YOUR TASK:
Looking at the listing below, retype exactly the lines starting at the one containing "Given: Collapse the" and ending at the one containing "Screen dimensions: 1024x529", both included, and nothing else.

SOURCE MATERIAL:
Start of Block

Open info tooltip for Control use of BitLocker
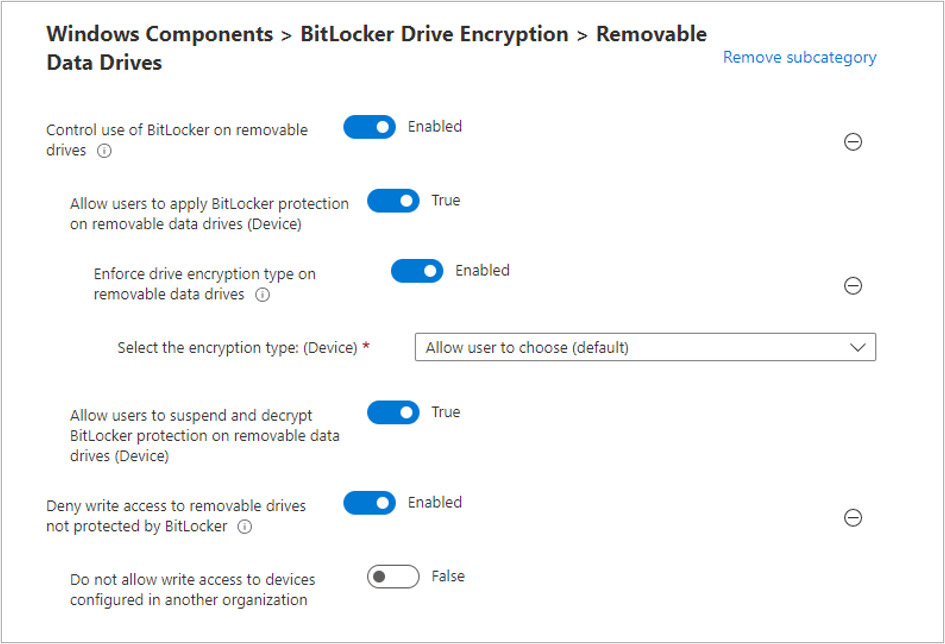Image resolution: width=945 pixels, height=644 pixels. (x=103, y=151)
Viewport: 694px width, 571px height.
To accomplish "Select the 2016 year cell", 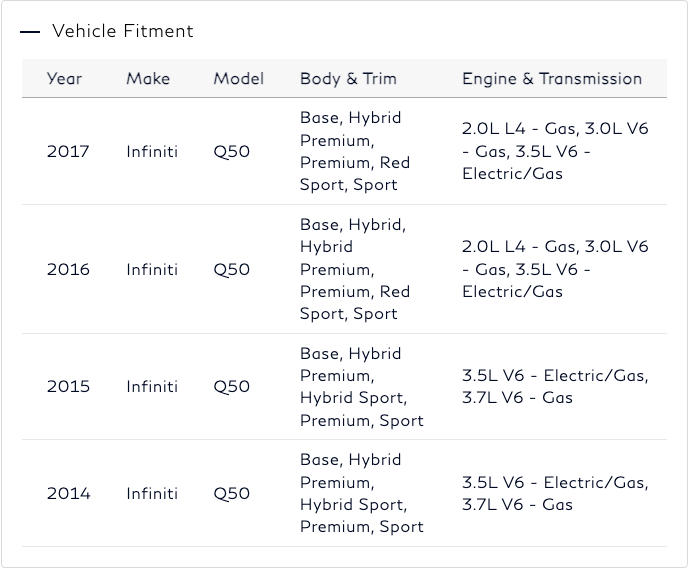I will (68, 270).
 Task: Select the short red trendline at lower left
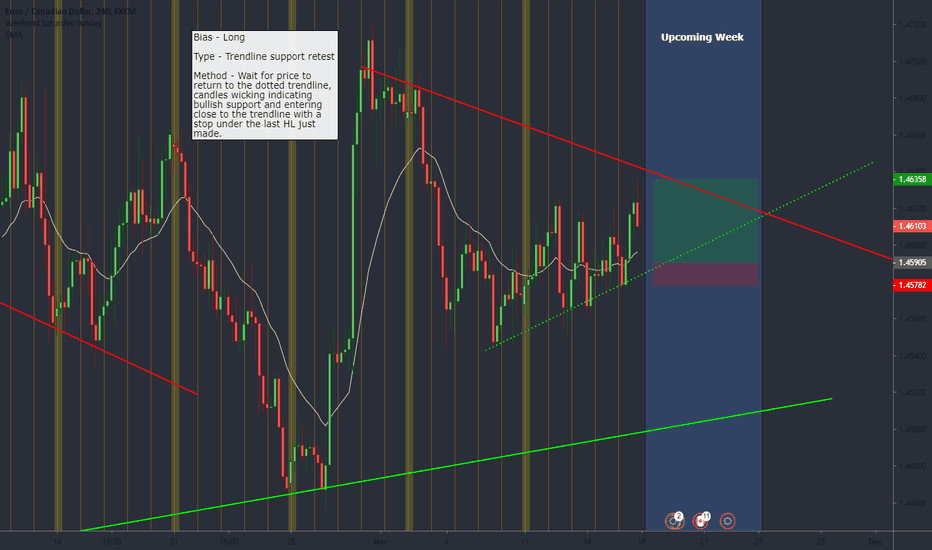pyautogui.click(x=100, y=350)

End of Block
Start of Block

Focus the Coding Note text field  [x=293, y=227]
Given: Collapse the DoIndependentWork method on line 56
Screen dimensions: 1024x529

End of Block

ANSWER TO THIS TASK:
Given: Collapse the DoIndependentWork method on line 56
Screen dimensions: 1024x529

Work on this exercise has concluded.